Initial qualitative interviews were conducted with 19 oncologists, hematologists, and hematologist-oncologists to help inform the development of the chart review survey. A specific focus of these interviews was to understand how clinicians manage patients with PV and clinicians’ experiences with HU therapy. These consisted of 1-h individual in-person detailed interviews conducted by a trained moderator using a structured discussion guide.
Physicians were recruited for this study between April and July 2014 to complete an online collation of data gathered from a retrospective chart review. Recruitment was conducted via email from a nationally-representative online panel of board-certified hematologists, oncologists, and hematologist-oncologists who had agreed to participate in blinded periodic research surveys. The recruitment of panel members was not solely based on convenience, as an attempt was made to match the characteristics of the broader population of the American Medical Association specialized in the treatment of cancer or blood disorders (see Additional file 1: Table S1). Physicians were eligible if they spent ≥50 % of their time on direct patient care and had ≥5 patients with PV under their care in the past 12 months, at least 25 % of whom had current or prior HU exposure. Physicians were compensated for their participation.
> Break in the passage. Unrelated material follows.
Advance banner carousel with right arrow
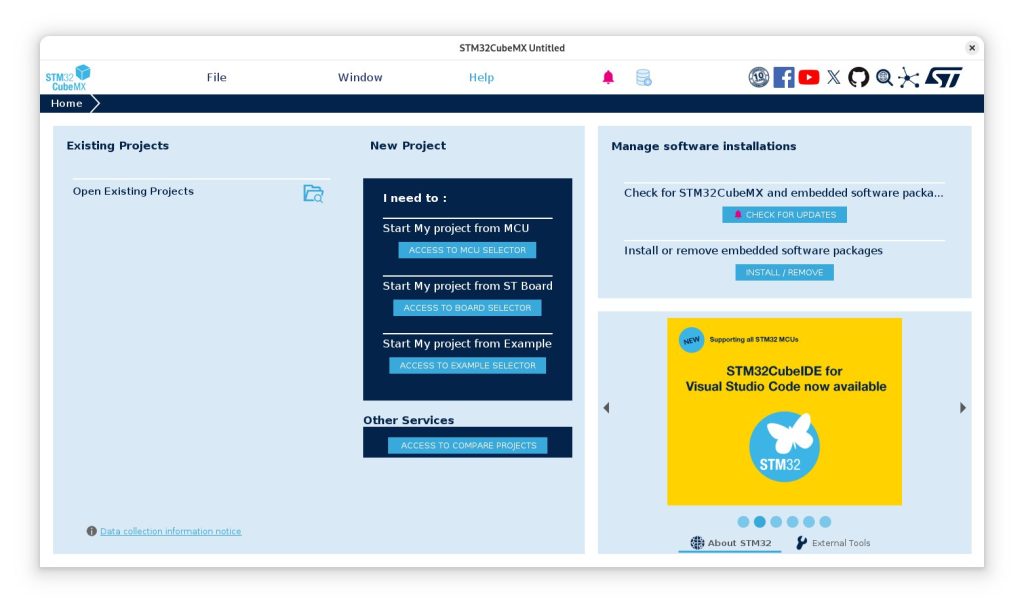1024x611 pixels. click(x=963, y=408)
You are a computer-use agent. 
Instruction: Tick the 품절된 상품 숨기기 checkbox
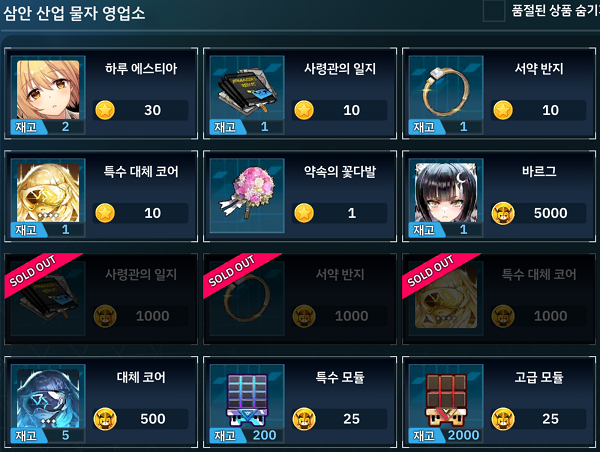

Participating physicians selected 4 charts for patients meeting the following criteria: age ≥18 years, alive at or deceased within the past 6 months from the time of chart abstraction, previously diagnosed with PV per physician judgement, with a disease duration of 3–15 years, having received HU therapy for ≥2 months within the last 5 years, having medical record data 12 months both before and after HU initiation, and having not been part of a PV-related clinical trial.
Chart review survey
Physicians entered all of their responses into an online data collection tool. This retrospective chart review first consisted of questions—completed by each physician in approximately 5 min—on general features of their clinical management of PV, along with demographic (e.g., age, sex) and practice information (e.g., specialty, years in practice, population density of catchment area, etc.).
Physicians then addressed questions regarding each patient. This information included patient demographics (e.g., age, sex, race/ethnicity, employment status, and insurance) and general health history information, such as body mass index and comorbidities.
PV-specific questions included the number of years since initial diagnosis and the various signs/symptoms (e.g., splenomegaly, fatigue), clinical events (e.g., stroke), qualitative laboratory anomalies (e.g., anemia, blast elevation), and discrete/measured laboratory test parameters (i.e., Hct, WBC counts, and platelet counts) that were present at 3 time-points for each patient: initial diagnosis, following the initiation of HU treatment, and during the past 12 months.
Physicians also answered several questions regarding HU treatment, including whether patients were still on HU or had discontinued HU (and how long ago), along with the highest, lowest, and most stable (the latter left up to the interpretation of the physician) doses of HU, if this information was available/retrievable. For patients still using HU, their current dose was reported, whereas for patients who had discontinued HU, their dose just prior to discontinuation was collected.
A CHR variable was determined for each patient. The CHR variable was modeled after the ELN definition  but was limited by the nature of the data collected in this study (e.g., absence of documentation of the duration of spleen/symptom resolution, absence of or poor documentation of the presence of hemorrhagic or thrombotic events over the follow-up period, and no availability of bone marrow serial specimens necessary to document histologic remission). Specifically, a CR in this analysis was defined as the combination of all the following target criteria being met: Hct <45 %, platelet count ≤400 × 109/L, WBC count ≤10 × 109/L, achievement of a normal spleen size (i.e., lack of an enlarged spleen as reported by the physician), and absence of disease-related symptoms (i.e., pruritus, fatigue, or headache). Patients who did not meet all of the criteria for a CR but had Hct <45 % without concomitant PBT or had a response in 3 or 4 of the 5 CR criteria previously mentioned were considered to have a PR. All others were considered to have no response.
Physician and patient demographics and health history were reported descriptively using means and standard deviations for continuous variables and frequencies and percentages for categorical variables. Treatment history and disease symptoms were compared between those who discontinued and those who were currently treated with HU using Chi square tests and one-way analyses of variance for categorical and continuous variables, respectively. CHR and the achievement of individual blood count target thresholds were reported descriptively (frequencies and percentages).
Ethics, consent, and permissions
The study was conducted in compliance with the Declaration of Helsinki. All study materials were reviewed and approved by an independent institutional review board (Sterling IRB [Atlanta, GA, USA]; protocol number, 161101176).